Rob asks, “So what?”

Last week when we talked about Richard Florida and every town needing to have a narrow niche, my friend Rob Hatch said, “all of the information is amazing, but what do I do with it?” 

Rob doesn’t work in economic development or tourism or the chamber of commerce. He is “just a business person” in a small town in Maine. What role can he play? If the answer involves committees, long boring meetings, SWOT analyses, or plans that end up sitting on shelves, then you can forget about it, because Rob, like a lot of us, has no interest in that. And honestly, despite all the time I’ve spent doing exactly those kinds of things in the past, I have no interest in them any more either.

That doesn’t relieve us of responsibility. “Business, economic development and community development are everybody’s business,” Debra Hansen, Washington State University Extension, told me. I agree, and I think we can take care of business without sitting through committee meetings. 

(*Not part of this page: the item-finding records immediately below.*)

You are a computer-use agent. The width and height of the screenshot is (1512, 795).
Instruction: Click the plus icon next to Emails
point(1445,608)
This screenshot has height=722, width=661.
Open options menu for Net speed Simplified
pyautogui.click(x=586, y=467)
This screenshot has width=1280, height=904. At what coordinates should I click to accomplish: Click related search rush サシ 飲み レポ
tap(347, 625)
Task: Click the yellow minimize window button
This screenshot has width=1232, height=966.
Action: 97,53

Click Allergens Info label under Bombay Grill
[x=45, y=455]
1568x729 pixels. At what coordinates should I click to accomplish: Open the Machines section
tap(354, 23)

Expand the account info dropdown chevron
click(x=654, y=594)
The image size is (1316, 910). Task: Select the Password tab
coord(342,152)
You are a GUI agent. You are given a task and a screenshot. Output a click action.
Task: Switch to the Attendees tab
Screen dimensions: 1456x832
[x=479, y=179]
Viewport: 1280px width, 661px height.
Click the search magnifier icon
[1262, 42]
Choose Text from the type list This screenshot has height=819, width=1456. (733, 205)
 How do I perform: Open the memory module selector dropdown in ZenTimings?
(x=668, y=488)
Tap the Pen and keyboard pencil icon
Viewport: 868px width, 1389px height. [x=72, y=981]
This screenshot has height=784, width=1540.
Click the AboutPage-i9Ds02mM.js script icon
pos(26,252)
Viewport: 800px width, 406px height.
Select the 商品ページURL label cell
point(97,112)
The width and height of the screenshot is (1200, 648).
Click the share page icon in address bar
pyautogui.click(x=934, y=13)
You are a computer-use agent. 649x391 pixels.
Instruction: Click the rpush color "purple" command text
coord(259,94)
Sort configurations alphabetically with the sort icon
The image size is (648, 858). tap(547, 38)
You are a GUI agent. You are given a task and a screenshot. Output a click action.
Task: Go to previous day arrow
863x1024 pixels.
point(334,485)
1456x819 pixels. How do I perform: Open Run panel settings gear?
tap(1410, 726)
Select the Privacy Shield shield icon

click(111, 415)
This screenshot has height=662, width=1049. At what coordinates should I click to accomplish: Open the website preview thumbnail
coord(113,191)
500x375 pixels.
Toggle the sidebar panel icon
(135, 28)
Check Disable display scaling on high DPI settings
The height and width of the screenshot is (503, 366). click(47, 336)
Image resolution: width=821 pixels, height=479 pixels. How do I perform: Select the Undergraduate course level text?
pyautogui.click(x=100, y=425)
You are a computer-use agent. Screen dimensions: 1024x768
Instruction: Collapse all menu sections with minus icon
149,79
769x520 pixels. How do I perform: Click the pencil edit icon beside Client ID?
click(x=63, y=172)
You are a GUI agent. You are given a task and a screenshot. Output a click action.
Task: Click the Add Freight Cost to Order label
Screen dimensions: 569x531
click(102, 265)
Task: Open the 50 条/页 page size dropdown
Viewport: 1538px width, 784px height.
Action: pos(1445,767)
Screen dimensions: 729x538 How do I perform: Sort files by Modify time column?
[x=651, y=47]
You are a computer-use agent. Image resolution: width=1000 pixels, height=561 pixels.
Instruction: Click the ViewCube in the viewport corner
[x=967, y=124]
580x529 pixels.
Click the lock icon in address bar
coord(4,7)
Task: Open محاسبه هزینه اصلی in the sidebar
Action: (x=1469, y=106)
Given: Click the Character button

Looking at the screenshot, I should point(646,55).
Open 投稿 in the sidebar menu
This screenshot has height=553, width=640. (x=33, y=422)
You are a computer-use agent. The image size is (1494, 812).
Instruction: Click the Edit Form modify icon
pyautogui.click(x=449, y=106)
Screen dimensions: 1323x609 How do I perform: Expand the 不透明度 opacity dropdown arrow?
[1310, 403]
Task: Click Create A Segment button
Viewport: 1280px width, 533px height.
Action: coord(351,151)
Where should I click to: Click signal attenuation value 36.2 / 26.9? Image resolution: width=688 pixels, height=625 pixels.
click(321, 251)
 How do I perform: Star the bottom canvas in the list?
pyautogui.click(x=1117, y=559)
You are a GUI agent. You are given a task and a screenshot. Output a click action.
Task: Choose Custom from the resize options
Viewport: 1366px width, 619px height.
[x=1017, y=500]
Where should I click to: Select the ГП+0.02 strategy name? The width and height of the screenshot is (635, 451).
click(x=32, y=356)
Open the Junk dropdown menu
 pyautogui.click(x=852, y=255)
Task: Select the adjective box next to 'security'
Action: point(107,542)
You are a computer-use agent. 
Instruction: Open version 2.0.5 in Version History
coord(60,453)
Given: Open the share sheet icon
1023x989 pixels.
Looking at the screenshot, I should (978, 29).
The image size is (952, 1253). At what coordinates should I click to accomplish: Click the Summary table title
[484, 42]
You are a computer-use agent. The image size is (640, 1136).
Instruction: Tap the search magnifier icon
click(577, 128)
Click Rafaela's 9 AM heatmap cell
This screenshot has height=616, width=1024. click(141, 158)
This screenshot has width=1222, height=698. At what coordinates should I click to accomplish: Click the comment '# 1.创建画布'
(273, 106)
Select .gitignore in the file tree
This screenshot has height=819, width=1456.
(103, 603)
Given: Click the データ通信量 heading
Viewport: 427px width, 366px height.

Here are two things you, just one person, can do to help your small town have a better future.

1. Shop local.

You vote with your money. So vote for your town more often. Vote for your local business owners more often.  Yes, I know you can’t get everything locally and Amazon is really convenient. Yes, I know it’s fun to go to the big city for a day of shopping. It’s also fun to have a thriving town of your own to play in, so make the decision to shift your shopping a little at a time. 

2. Support local businesses. 

Support isn’t just about money. It’s about showing support, being vocally supportive. Groups can give entrepreneur of the year awards. Publications can brag up local businesses. You can open your mouth and tell business owners that they are appreciated. 

You may think I’m crazy with this one, that it doesn’t matter what you say. Actually, it matters deeply. Take Fred Carl, Jr., for example. He was a fourth-generation home builder based in Greenwood, Mississippi. He could see that more people wanted commercial-style kitchens in their houses, but ranges or stoves designed for restaurants really weren’t suited. So he designed a stove of his own, and he spent years running his construction company while working on the design project on the side. 

“We had a rough time in the early days,” Fred said. “I remember once I said, ‘Margaret, let’s pull up stakes and move to Jackson.’ But I couldn’t do it. I’m hardheaded. You have to be. Plus, so many people from Greenwood would stop me on the street and say, ‘Hey, Fred, how’s the stove project?’ I’d never have gotten that support in Dallas or even Jackson. I might not even get eye contact in New York. In fact, ain’t no way in hell I could have done Viking anywhere else but Greenwood. This is my cocoon.”

(Source: Inc. Magazine.)

The stove project that Fred started on the side grew into Viking Range Corporation.

When is the last time you stopped someone on the street to ask how their crazy idea was coming?